» Stored data entries
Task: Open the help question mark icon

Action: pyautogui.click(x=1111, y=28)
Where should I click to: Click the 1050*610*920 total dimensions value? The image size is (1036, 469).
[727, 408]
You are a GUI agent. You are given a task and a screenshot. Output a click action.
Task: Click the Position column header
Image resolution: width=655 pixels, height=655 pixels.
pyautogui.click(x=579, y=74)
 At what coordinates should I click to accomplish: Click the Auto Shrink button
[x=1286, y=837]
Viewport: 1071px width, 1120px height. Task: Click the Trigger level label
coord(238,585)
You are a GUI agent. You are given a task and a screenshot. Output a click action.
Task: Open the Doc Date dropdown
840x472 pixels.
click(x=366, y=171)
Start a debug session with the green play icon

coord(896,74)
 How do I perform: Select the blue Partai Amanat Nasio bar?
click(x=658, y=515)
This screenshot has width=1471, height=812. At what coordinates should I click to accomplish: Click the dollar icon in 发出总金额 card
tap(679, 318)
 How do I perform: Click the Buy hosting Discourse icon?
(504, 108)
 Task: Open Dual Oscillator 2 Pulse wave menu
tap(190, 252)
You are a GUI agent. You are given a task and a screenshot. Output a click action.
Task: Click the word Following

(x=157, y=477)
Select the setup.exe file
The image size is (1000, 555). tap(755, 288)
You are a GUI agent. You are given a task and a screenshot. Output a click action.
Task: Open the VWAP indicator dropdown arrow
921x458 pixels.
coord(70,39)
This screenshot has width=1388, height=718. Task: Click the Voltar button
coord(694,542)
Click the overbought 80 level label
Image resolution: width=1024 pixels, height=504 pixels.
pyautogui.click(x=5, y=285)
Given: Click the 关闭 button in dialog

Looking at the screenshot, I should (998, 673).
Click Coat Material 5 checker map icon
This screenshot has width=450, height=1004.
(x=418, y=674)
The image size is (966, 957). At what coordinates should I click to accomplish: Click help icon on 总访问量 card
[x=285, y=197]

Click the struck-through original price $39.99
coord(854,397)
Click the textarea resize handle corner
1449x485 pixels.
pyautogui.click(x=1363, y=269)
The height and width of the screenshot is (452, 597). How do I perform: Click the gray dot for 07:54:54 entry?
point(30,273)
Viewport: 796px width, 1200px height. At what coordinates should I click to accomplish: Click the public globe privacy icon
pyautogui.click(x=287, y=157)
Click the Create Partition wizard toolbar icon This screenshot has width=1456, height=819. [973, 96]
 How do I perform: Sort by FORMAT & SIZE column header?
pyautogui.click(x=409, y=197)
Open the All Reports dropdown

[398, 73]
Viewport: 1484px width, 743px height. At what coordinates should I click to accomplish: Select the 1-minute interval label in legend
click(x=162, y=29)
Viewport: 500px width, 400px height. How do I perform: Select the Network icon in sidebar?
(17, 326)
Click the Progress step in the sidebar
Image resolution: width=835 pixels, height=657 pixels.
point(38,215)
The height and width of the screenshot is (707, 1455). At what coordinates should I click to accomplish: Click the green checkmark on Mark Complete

» Work to be completed
Turn the entries above, from the line containing "Given: Click the 关闭 button in dialog" through the line containing "click(x=162, y=29)", inclusive, into a numbered list. Leave out blank lines.

» Answer to this exercise
1. Given: Click the 关闭 button in dialog
2. Looking at the screenshot, I should (998, 673).
3. Click Coat Material 5 checker map icon
4. This screenshot has width=450, height=1004.
5. (x=418, y=674)
6. The image size is (966, 957). At what coordinates should I click to accomplish: Click help icon on 总访问量 card
7. [x=285, y=197]
8. Click the struck-through original price $39.99
9. coord(854,397)
10. Click the textarea resize handle corner
11. 1449x485 pixels.
12. pyautogui.click(x=1363, y=269)
13. The height and width of the screenshot is (452, 597). How do I perform: Click the gray dot for 07:54:54 entry?
14. point(30,273)
15. Viewport: 796px width, 1200px height. At what coordinates should I click to accomplish: Click the public globe privacy icon
16. pyautogui.click(x=287, y=157)
17. Click the Create Partition wizard toolbar icon This screenshot has width=1456, height=819. [973, 96]
18.  How do I perform: Sort by FORMAT & SIZE column header?
19. pyautogui.click(x=409, y=197)
20. Open the All Reports dropdown
21. [398, 73]
22. Viewport: 1484px width, 743px height. At what coordinates should I click to accomplish: Select the 1-minute interval label in legend
23. click(x=162, y=29)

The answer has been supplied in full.